MATERIAL PROVIDED

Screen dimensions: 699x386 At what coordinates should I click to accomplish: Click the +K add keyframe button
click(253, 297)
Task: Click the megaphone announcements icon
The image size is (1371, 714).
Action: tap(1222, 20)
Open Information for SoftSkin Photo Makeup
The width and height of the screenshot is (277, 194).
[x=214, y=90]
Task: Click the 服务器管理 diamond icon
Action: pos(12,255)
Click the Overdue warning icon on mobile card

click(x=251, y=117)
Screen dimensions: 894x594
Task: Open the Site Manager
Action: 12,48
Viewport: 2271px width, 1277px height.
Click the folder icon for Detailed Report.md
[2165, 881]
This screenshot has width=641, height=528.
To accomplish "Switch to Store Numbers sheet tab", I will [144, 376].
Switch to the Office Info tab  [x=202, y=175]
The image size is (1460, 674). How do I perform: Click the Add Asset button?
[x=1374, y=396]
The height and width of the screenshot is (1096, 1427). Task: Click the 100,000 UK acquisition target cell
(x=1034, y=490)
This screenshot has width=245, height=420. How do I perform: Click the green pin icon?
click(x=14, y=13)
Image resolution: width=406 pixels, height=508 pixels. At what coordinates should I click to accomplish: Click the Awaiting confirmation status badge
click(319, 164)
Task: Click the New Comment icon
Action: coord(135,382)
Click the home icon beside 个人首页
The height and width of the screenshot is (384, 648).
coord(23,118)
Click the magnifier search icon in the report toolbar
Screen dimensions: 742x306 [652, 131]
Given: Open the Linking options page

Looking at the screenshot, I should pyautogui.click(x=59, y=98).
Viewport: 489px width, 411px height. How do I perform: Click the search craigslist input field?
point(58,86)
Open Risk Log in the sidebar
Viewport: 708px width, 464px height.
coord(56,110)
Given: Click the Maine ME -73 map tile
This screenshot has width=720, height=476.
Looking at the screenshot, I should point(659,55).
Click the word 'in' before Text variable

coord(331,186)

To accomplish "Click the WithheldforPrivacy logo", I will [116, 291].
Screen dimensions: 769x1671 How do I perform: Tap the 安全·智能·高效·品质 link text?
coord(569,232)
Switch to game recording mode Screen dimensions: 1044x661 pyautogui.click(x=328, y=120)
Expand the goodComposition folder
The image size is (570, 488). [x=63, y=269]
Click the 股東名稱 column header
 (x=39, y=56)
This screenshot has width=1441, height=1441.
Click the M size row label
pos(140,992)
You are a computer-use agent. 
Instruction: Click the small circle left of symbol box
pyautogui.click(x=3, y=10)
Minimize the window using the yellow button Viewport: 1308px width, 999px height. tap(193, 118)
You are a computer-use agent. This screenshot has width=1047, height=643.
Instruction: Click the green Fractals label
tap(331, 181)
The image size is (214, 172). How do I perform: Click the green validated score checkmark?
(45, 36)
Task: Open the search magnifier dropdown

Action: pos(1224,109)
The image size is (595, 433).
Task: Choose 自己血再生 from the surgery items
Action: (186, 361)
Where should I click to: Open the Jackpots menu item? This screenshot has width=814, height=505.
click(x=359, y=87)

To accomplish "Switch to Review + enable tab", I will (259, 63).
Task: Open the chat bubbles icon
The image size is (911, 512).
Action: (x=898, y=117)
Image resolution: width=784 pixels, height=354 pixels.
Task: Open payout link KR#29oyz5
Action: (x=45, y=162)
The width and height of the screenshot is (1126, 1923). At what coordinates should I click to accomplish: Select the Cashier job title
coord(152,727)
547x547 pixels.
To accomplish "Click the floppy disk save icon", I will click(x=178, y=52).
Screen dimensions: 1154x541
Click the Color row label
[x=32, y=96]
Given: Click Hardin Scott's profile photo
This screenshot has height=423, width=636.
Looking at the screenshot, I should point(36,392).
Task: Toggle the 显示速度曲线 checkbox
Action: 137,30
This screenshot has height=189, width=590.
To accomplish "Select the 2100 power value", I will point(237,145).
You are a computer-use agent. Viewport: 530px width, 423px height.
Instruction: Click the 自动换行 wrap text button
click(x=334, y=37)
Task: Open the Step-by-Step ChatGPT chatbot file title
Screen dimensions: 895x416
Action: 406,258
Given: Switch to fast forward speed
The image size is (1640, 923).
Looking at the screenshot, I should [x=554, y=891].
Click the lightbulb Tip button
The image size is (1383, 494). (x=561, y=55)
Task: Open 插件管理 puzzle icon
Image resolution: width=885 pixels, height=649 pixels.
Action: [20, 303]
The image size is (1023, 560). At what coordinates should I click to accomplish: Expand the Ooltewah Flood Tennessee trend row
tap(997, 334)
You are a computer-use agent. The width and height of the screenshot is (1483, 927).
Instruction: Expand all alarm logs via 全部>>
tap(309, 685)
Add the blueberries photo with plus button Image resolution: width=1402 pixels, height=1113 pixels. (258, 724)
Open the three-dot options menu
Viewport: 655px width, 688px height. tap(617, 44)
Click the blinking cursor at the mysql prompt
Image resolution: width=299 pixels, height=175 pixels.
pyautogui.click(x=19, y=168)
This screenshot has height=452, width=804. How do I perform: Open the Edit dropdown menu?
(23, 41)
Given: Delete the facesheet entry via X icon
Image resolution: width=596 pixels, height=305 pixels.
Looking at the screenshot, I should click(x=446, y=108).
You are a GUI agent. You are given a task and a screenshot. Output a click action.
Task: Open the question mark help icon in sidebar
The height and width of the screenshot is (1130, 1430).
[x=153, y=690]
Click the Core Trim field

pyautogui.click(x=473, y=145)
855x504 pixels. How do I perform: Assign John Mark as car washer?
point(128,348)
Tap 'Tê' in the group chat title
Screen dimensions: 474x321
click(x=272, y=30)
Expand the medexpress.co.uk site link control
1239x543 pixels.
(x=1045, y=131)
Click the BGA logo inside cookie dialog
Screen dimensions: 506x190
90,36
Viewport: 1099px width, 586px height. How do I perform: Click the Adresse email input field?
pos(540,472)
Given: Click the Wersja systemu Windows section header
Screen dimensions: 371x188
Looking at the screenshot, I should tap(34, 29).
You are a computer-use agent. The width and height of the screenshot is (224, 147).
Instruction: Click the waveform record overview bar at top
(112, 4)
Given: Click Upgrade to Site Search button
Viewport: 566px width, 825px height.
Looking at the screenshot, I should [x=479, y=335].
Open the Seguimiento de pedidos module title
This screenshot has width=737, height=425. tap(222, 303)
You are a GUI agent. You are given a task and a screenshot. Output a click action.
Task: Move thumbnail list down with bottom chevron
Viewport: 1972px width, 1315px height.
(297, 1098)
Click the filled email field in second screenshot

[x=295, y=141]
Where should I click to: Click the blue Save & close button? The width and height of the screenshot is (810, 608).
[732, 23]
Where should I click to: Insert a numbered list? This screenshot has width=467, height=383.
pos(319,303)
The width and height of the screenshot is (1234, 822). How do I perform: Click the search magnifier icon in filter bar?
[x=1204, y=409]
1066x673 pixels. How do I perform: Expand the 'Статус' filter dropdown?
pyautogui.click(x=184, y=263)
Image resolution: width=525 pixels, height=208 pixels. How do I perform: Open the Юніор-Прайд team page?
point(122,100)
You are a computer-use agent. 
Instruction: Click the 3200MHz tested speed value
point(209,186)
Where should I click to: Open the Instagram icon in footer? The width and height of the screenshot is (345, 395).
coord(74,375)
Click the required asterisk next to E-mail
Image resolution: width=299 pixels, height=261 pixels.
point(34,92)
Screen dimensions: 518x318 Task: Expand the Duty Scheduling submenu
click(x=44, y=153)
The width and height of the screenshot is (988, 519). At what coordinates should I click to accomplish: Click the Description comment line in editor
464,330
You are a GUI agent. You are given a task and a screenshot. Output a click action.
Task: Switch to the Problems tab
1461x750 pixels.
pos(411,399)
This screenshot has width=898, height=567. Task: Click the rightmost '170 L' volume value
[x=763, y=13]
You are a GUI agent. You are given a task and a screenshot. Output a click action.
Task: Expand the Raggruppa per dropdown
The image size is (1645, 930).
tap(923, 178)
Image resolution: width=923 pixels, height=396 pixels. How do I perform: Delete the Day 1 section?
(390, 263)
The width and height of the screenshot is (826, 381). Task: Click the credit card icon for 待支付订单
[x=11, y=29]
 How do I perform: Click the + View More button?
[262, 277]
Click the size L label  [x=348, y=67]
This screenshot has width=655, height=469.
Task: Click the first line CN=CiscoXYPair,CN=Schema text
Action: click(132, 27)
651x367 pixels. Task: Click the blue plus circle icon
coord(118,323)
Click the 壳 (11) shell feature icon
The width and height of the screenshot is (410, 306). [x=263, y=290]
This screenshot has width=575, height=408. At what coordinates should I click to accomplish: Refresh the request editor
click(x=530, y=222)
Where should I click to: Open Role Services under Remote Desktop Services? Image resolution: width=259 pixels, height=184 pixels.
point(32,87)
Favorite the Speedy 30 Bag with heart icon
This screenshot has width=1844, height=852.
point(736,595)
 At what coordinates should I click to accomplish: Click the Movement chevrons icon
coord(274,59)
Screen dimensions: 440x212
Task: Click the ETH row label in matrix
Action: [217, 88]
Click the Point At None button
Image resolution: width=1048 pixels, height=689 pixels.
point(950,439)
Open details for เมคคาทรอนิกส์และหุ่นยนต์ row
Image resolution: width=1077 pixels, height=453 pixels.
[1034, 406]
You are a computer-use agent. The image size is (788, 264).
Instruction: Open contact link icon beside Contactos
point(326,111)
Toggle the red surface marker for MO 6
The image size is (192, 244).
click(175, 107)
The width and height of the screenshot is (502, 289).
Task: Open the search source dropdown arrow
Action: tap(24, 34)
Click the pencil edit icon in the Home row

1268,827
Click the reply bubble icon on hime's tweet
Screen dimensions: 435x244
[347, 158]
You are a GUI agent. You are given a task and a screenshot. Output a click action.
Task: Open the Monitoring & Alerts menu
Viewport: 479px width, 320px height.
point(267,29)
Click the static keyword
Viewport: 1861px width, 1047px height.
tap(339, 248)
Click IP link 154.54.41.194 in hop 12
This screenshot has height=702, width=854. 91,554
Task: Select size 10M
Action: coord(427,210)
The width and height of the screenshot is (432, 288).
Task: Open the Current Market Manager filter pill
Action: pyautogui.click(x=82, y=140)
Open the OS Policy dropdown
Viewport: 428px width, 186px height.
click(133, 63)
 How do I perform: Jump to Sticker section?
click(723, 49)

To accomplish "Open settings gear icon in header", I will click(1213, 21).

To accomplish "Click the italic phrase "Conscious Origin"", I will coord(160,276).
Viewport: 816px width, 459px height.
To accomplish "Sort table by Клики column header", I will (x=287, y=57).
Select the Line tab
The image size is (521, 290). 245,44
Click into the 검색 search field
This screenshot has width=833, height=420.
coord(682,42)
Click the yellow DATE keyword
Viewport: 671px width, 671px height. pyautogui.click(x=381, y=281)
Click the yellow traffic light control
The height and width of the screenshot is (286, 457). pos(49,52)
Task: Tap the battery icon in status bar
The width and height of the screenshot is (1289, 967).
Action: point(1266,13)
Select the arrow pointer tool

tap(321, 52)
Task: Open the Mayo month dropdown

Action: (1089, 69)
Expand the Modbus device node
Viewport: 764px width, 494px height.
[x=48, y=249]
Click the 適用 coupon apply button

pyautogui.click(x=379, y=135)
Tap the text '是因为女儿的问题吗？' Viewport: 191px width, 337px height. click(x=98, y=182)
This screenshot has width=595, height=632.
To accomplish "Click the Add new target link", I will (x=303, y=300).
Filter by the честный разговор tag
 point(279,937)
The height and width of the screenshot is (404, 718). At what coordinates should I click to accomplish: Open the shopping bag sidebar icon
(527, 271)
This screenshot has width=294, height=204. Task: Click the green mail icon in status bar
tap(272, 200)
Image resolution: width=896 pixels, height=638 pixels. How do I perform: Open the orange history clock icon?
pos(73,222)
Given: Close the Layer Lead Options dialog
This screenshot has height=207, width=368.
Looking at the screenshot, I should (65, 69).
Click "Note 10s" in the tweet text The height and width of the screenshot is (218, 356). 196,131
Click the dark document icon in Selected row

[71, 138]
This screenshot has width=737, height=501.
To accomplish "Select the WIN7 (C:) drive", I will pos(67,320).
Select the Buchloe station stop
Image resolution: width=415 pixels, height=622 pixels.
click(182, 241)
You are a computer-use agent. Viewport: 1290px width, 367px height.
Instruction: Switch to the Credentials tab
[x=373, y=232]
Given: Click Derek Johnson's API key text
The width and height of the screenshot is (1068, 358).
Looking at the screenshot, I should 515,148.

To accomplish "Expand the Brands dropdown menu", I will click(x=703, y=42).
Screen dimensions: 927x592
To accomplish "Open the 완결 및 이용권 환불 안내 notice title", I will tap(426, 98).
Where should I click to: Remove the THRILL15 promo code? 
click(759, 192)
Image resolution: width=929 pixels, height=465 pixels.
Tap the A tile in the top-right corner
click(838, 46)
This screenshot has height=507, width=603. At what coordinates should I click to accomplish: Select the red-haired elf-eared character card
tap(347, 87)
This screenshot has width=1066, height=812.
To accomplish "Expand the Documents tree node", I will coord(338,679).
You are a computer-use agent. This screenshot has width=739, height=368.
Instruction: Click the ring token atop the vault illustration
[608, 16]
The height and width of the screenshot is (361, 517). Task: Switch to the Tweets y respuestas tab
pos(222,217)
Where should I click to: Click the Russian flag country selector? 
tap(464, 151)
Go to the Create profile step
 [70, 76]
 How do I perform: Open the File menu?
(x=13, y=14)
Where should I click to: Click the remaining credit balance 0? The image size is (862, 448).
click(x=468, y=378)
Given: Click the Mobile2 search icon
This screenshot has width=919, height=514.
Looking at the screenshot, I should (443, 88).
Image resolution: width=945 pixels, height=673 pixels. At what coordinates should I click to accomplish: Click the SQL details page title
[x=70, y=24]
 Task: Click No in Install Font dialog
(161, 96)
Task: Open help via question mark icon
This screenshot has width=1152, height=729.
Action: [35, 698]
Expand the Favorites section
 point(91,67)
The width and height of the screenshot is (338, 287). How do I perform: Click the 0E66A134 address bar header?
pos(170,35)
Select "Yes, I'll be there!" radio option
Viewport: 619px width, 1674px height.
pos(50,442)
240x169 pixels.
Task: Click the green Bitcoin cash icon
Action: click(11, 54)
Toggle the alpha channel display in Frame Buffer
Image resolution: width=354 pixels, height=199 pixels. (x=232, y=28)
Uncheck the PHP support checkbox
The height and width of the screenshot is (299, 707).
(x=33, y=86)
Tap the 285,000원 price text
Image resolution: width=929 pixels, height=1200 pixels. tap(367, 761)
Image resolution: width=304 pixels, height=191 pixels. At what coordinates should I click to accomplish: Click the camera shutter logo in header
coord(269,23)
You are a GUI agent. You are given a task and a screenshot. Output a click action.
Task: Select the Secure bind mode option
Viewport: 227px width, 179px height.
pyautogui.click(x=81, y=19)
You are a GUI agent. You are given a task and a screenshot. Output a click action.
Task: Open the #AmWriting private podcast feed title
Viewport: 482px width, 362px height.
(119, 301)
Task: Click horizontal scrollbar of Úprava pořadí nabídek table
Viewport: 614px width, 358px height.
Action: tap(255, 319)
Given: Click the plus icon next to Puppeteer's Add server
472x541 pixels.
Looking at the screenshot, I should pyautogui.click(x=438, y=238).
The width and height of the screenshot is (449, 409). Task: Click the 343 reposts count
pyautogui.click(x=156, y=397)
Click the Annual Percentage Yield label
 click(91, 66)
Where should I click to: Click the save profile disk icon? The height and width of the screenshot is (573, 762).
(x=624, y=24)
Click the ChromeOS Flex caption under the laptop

PROBLEM TO WORK ON
Check each line of the records for the word "mode" and extract those that contain it.

SOLUTION FOR THIS EXERCISE
Switch to game recording mode Screen dimensions: 1044x661 pyautogui.click(x=328, y=120)
Task: Select the Secure bind mode option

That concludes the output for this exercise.